(INSTRUCTIONS FOR THE TASK): Everything from the line containing "Tcs سعر السهم" through the line containing "عقود الزواج جنوب افريقيا (213, 2019)" in the listing below should be copied exactly, and nothing more.

(RECORDED DATA):

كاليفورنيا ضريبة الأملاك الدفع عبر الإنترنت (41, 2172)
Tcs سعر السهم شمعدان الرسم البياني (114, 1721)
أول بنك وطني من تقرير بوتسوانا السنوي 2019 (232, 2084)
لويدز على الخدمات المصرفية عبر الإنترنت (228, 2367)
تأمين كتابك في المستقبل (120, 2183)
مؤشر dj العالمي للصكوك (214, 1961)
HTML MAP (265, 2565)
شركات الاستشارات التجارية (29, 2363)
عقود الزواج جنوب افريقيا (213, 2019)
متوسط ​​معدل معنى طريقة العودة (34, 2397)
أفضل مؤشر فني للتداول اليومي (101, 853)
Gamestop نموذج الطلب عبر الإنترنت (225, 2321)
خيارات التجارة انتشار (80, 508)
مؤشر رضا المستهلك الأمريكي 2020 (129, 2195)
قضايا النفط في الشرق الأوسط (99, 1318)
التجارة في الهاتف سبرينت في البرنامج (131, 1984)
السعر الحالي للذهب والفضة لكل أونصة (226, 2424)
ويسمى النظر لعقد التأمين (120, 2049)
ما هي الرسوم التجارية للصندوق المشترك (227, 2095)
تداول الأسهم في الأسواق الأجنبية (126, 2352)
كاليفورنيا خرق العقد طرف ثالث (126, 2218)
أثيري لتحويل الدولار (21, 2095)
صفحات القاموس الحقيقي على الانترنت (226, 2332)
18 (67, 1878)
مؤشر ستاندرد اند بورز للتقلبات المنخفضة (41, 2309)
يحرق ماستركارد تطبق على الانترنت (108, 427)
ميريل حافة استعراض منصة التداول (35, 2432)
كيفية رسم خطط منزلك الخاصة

(OUTPUT FOR THIS TASK):
Tcs سعر السهم شمعدان الرسم البياني (114, 1721)
أول بنك وطني من تقرير بوتسوانا السنوي 2019 (232, 2084)
لويدز على الخدمات المصرفية عبر الإنترنت (228, 2367)
تأمين كتابك في المستقبل (120, 2183)
مؤشر dj العالمي للصكوك (214, 1961)
HTML MAP (265, 2565)
شركات الاستشارات التجارية (29, 2363)
عقود الزواج جنوب افريقيا (213, 2019)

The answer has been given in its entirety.